Story wise, Dahl keeps the story moving, delivering a nice balance between character moments and action set pieces, while also building up a good mystery; from Bond's staged death to Blofeld's reveal, the mystery and fun characters anchor the more outlandish elements and gives the plot genuine weight and stakes not seen since From Russia With Love. As for Gilbert, his handling of the action sequences, particularly the final battle with Bond and Tanaka's Ninjas versus SPECTRE and the Little Nellie chase sequence, are phenomenal and his visuals boast some of the most gorgeous and iconic shots in the entire franchise, not to mention great use of lighting and composition by his cinematographer Freddie Young and Ken Adam's wonderful sets, especially Blofeld's underground Volcano lair, arguably one of the best sets in film history.
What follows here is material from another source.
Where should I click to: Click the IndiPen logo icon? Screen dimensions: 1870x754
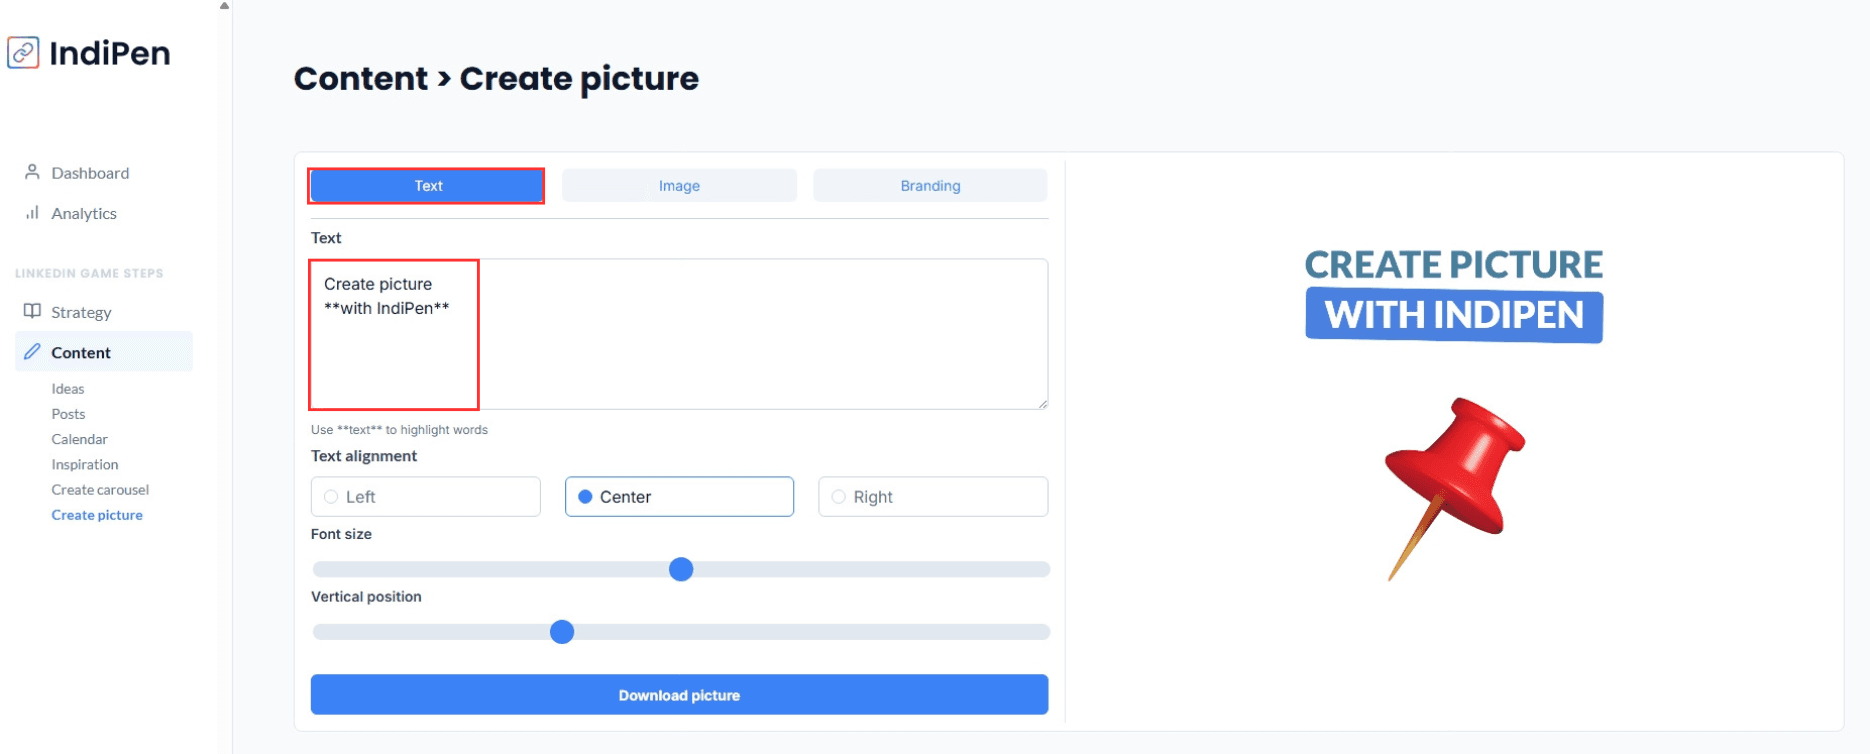pyautogui.click(x=23, y=52)
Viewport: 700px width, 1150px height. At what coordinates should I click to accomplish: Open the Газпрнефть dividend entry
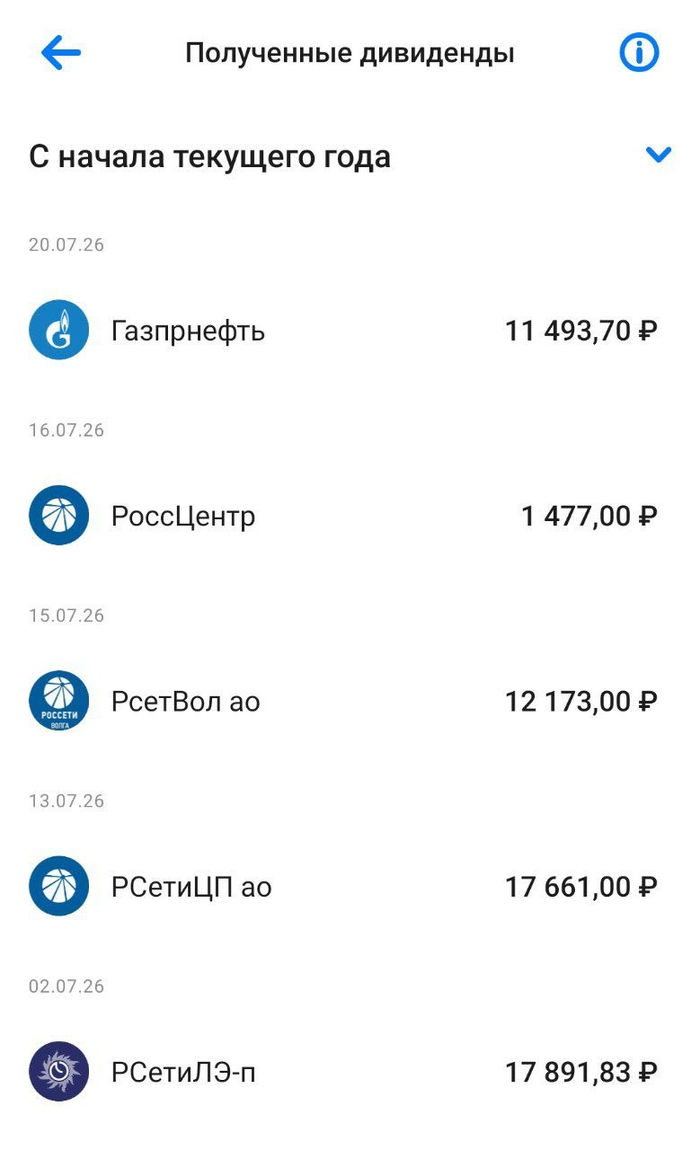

As thrilling as these action scenes are, Gilbert's expertise is in character dramas and, while by no means three-dimensional, it's the characters in You Only Live Twice that really shine. Whether it's Bond and Kissy's honeymoon, Brandt's interrogation of Bond, Blofeld's constant need to kill his failing henchmen, or Bond and Tanaka's growing friendship, it's great fun to watch the character interactions, but unlike Thunderball, these character moments are in service of the story and give all the principal actors some great material to work with.
Connery is still fun to watch as Bond, though you can't help but sense his growing disinterest in the role. As Tiger Tanaka, Tetsuro Tamba makes his mark as one of Bond's best allies and is one of the few who seems just as dangerous as Bond. Mie Hama and Akiko Wakabayashi are unique Bond girls and act well off of Connery, but are unmemorable and don't contribute much to the story. Fortunately, Karin Dor makes up for it as the deliciously villainous Helga Brandt. But the real star here is Donald Pleasance, who gives Blofeld a creepy, strange delivery and body language that instantly makes him worthy of his title as Bond's archnemesis.
Like From Russia With Love and Goldfinger before it, You Only Live Twice is one of those rare Bond films that's both a good Bond film, with fantastic action scenes, an awesome gadget in Little Nellie and creepy villains, and a good film, with a strong screenplay, solid performances, great directing and lighting and amazing sets. It slows down a bit in the middle and lacks memorable Bond girls, but You Only Live Twice is definitely one of the franchises' brightest moments.